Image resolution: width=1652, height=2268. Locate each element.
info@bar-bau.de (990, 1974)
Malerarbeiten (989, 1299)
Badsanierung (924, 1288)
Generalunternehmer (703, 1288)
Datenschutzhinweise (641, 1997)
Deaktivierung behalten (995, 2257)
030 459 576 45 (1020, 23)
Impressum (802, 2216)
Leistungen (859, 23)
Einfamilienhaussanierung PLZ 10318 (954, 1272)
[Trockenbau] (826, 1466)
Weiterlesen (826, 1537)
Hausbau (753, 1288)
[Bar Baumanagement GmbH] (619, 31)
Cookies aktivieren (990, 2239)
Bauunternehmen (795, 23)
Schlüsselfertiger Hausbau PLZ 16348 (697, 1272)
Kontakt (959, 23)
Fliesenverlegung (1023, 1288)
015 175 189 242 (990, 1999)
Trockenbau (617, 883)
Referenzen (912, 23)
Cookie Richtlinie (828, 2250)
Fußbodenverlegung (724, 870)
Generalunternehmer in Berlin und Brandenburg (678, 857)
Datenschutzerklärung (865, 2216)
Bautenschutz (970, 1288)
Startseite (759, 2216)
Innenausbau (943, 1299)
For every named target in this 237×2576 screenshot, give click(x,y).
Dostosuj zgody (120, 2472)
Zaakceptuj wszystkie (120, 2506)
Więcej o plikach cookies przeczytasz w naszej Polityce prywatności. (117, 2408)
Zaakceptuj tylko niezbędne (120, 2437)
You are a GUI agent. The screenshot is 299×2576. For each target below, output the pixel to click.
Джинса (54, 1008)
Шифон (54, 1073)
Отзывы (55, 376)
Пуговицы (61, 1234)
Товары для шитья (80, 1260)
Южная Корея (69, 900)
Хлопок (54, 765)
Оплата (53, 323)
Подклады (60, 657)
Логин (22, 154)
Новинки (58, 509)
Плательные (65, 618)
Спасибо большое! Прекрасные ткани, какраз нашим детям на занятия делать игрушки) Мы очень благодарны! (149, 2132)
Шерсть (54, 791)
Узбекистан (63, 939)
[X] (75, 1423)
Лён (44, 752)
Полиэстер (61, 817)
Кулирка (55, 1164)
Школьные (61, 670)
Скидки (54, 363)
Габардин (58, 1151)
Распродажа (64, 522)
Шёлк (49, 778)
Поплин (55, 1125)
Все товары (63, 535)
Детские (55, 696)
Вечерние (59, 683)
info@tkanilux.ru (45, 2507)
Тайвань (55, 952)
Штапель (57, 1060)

#### [Problem requirements]
Restate the data word for word.

#### [Result of the task]
Image resolution: width=1652, height=2268. Locate each element.
info@bar-bau.de (990, 1974)
Malerarbeiten (989, 1299)
Badsanierung (924, 1288)
Generalunternehmer (703, 1288)
Datenschutzhinweise (641, 1997)
Deaktivierung behalten (995, 2257)
030 459 576 45 (1020, 23)
Impressum (802, 2216)
Leistungen (859, 23)
Einfamilienhaussanierung PLZ 10318 (954, 1272)
[Trockenbau] (826, 1466)
Weiterlesen (826, 1537)
Hausbau (753, 1288)
[Bar Baumanagement GmbH] (619, 31)
Cookies aktivieren (990, 2239)
Bauunternehmen (795, 23)
Schlüsselfertiger Hausbau PLZ 16348 (697, 1272)
Kontakt (959, 23)
Fliesenverlegung (1023, 1288)
015 175 189 242 (990, 1999)
Trockenbau (617, 883)
Referenzen (912, 23)
Cookie Richtlinie (828, 2250)
Fußbodenverlegung (724, 870)
Generalunternehmer in Berlin und Brandenburg (678, 857)
Datenschutzerklärung (865, 2216)
Bautenschutz (970, 1288)
Startseite (759, 2216)
Innenausbau (943, 1299)
For every named target in this 237×2576 screenshot, give click(x,y).
Dostosuj zgody (120, 2472)
Zaakceptuj wszystkie (120, 2506)
Więcej o plikach cookies przeczytasz w naszej Polityce prywatności. (117, 2408)
Zaakceptuj tylko niezbędne (120, 2437)
You are a GUI agent. The screenshot is 299×2576. For each target below, output the pixel to click.
Джинса (54, 1008)
Шифон (54, 1073)
Отзывы (55, 376)
Пуговицы (61, 1234)
Товары для шитья (80, 1260)
Южная Корея (69, 900)
Хлопок (54, 765)
Оплата (53, 323)
Подклады (60, 657)
Логин (22, 154)
Новинки (58, 509)
Плательные (65, 618)
Спасибо большое! Прекрасные ткани, какраз нашим детям на занятия делать игрушки) Мы очень благодарны! (149, 2132)
Шерсть (54, 791)
Узбекистан (63, 939)
[X] (75, 1423)
Лён (44, 752)
Полиэстер (61, 817)
Кулирка (55, 1164)
Школьные (61, 670)
Скидки (54, 363)
Габардин (58, 1151)
Распродажа (64, 522)
Шёлк (49, 778)
Поплин (55, 1125)
Все товары (63, 535)
Детские (55, 696)
Вечерние (59, 683)
info@tkanilux.ru (45, 2507)
Тайвань (55, 952)
Штапель (57, 1060)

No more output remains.